Development and Validation of UV Spectrophotometric and RP-HPLC Methods for Simultaneous Estimation of Spironolactone Capsule Dosage Form

Abstract

Two simple, selective, accurate, precise, rapid and reproducible methods are developed and validated for the analysis of spironolactone and furosemide in their combined capsule dosage form. The first UV Spectrophotometric method involves Absorbance Correction method that includes measurement of absorbance at two wavelengths i.e. at 237 nm (λmax of spironolactone) and at 275 nm (λmax of furosemide) in methanol. Linearity was found in the range of 2.5-17.5 μg/ml and 1-7 μg/ml for spironolactone and furosemide, respectively. Correlation coefficient (r2) values obtained were 0.9994 for Spironolactone and 0.9993 for furosemide.
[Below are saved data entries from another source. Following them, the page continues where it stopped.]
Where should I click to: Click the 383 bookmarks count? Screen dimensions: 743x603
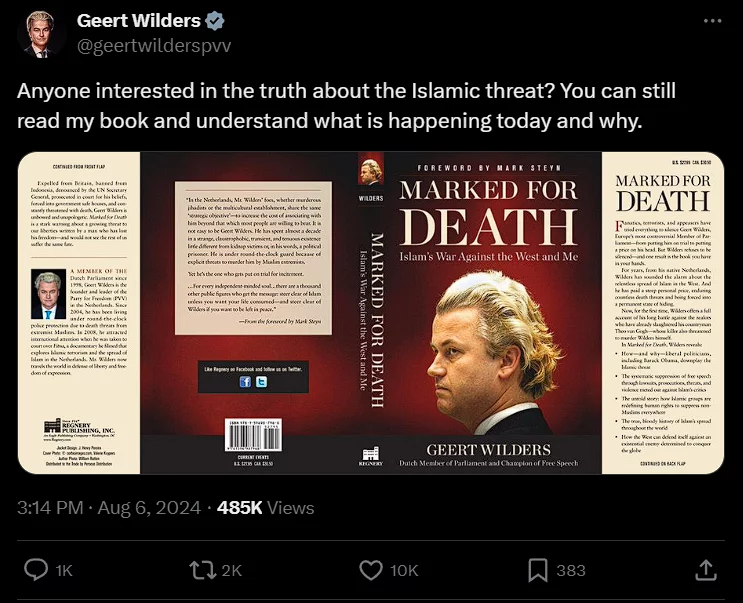[571, 570]

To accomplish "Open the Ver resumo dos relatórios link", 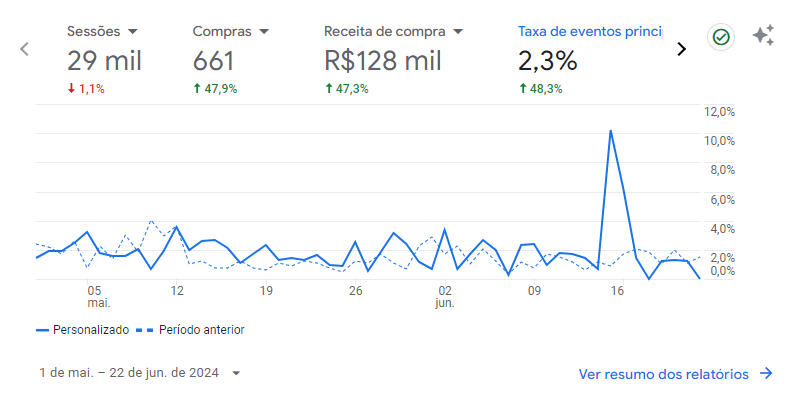I will (x=663, y=374).
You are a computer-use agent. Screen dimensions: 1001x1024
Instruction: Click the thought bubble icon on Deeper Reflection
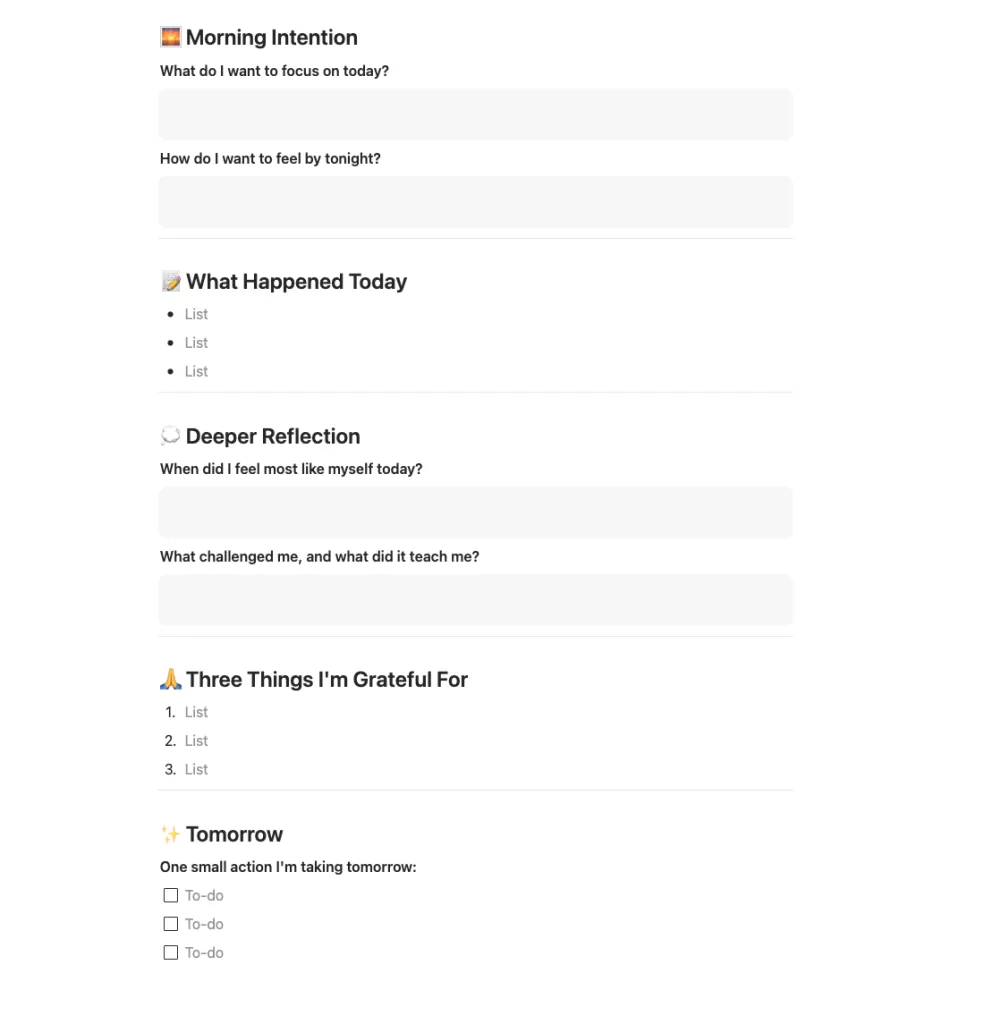169,436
The another method is based on separation of both these drugs by RP-HPLC using column Inertsil C18 ODS – 3V column (150 mm x 4.6 mm, 5 μ) in isocratic mode utilizing a mobile phase of methanol and phosphate buffer (pH 3.2) (60:40, v/v) at a flow rate of 1.5 ml/min with UV detection at 254 nm. The retention time of furosemide and spironolactone was found to be 2.52 min and 8.32 min, respectively. Linearity was found in the range of 25-75 μg/ml and 10-30 μg/ml for spironolactone and furosemide, respectively. Correlation coefficient (r2) values obtained were 0.9998 for spironolactone and 0.9999 for furosemide. Furthermore, the developed methods are validated in terms of various validation parameters according to ICH guidelines and can be used for routine analysis of the both the drugs in pharmaceutical formulation.